Periodically she would have a flash of “Dammit! I forgot to write today!” but even when she wrote “write” in her to-do list, sending emails and newsletters for music class and facilitating writing circles and creating three carefully curated Halloween playlists with oddly specific aesthetics, editing podcasts and taking every fucking family member, including the high-needs furry ones, both of them! to doctor and therapy and physical therapy and dental and . . . appointments, she just couldn’t make it happen.
She remembered a podcast guests who proclaimed that “play, fun, and creativity” were actually the *last* items on the list for many women, because self-care in the form of hunkering under a weighted blanket with a podcast, latte, or word puzzle usually makes the cut before being imaginative or whimsical.
I mean, she was still being creative—she was learning ukulele for god’s sake, and she loved recording and editing her podcast—but now it was like there was a legit psychological block between her and creative writing. It had been too long—six embarrassing weeks—so what was the point now?

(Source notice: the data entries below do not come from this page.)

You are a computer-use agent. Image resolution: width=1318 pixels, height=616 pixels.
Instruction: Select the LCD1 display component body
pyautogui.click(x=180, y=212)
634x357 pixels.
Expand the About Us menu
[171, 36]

She periodically emitted flashes of “Frazzled Mom Taking Care of Everyone Else’s Needs Verge of a Nervous Breakdown” vibes and then immersed herself in more internal contemplation, therapy, reflection, and journaling. She felt a touch of rage at how desperately and rigidly she fought for her alone time, ordered The Grind Culture Detox, and listened to that episode of Glennon’s We Can Do Hard Things podcast where a caller was like, “Ask for help? Who exactly are we supposed to ask, and also please don’t ask me for help because I’m drowning, too.”

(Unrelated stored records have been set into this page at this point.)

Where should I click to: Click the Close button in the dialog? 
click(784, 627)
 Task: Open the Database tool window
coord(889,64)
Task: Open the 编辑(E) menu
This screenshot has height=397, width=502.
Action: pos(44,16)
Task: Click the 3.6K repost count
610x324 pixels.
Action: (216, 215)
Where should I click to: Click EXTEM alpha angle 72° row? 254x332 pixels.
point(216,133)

After listening to this episode in her AirPods while shopping for organic producer at Sprouts and then stuffing handfuls of deli ham into her mouth in the parking lot, she came to the conclusion that “asking for help” mostly meant either “Pay for help,” or make sure you didn’t marry a useless bozo (thankfully, she married a man who scrubbed the elbow creases of the house she forgot existed and did 66% of the family laundry) and ask him for help (but not that help, this help!), or maybe every once in a while issue a desperate plea that your children join you in the kitchen to peel carrots and chop celery for a soup they are not excited to eat and then shrug with resignation, deciding that that was enough “asking for help” for the day because let’s be honest—asking for help is in and of itself yet one more fucking task.
She calmed her shit, played more word games, learned “Leaving on a Jet Plane” on the ukulele, trudged up the stairs with an overflowing basket of laundry she noticed had an almost lewd amount of shredded tissue clinging to it, put it in the closet for the evening, took a sleep aid, woke up the next morning, and decided to sit down and write. After she successfully completed her word games, of course—the “Genius” classification isn’t going to unlock itself.